■ WORK REQUEST ■
What is the number of lines below that hold "navigation"? Answer with that number only.

____ STUDY MATERIAL

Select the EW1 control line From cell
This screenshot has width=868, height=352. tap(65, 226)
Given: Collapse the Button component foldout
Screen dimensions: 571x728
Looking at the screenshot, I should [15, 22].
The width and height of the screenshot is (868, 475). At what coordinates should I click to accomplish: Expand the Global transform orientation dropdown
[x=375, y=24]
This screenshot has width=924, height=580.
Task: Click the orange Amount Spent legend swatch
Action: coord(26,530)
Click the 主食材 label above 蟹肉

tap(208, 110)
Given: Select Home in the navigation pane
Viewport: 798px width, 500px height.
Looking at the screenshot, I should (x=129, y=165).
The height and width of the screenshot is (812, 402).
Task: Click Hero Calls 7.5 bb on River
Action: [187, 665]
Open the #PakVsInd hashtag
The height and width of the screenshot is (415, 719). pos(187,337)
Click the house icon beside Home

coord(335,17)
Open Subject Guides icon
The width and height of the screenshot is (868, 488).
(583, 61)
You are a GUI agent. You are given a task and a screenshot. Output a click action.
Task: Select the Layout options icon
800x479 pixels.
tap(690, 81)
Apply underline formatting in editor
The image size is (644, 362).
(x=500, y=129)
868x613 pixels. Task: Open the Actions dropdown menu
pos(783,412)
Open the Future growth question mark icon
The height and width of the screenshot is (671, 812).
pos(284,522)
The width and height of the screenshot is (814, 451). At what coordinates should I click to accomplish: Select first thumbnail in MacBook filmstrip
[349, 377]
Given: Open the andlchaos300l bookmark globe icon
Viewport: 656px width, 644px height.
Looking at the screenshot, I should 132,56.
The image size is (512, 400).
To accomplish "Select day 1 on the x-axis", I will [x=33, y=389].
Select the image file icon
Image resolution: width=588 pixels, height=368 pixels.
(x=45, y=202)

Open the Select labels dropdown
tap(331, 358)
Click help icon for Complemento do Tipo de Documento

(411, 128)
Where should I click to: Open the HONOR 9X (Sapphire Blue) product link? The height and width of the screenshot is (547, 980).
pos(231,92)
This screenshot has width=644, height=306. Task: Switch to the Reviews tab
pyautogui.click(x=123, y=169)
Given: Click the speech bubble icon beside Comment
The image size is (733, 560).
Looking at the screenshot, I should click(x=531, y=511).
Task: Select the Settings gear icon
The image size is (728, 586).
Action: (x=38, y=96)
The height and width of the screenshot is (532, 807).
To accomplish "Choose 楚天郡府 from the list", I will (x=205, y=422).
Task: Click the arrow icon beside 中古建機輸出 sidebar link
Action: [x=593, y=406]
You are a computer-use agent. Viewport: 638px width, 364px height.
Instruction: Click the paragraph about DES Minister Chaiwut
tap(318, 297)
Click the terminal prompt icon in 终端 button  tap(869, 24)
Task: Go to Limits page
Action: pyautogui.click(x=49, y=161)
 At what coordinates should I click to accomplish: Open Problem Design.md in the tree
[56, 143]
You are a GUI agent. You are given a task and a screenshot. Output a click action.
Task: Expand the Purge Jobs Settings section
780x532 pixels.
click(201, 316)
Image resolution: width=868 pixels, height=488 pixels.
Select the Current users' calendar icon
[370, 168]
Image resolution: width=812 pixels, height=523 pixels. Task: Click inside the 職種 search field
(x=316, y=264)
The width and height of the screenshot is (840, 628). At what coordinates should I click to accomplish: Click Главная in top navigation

________

■ ANSWER BOX ■
2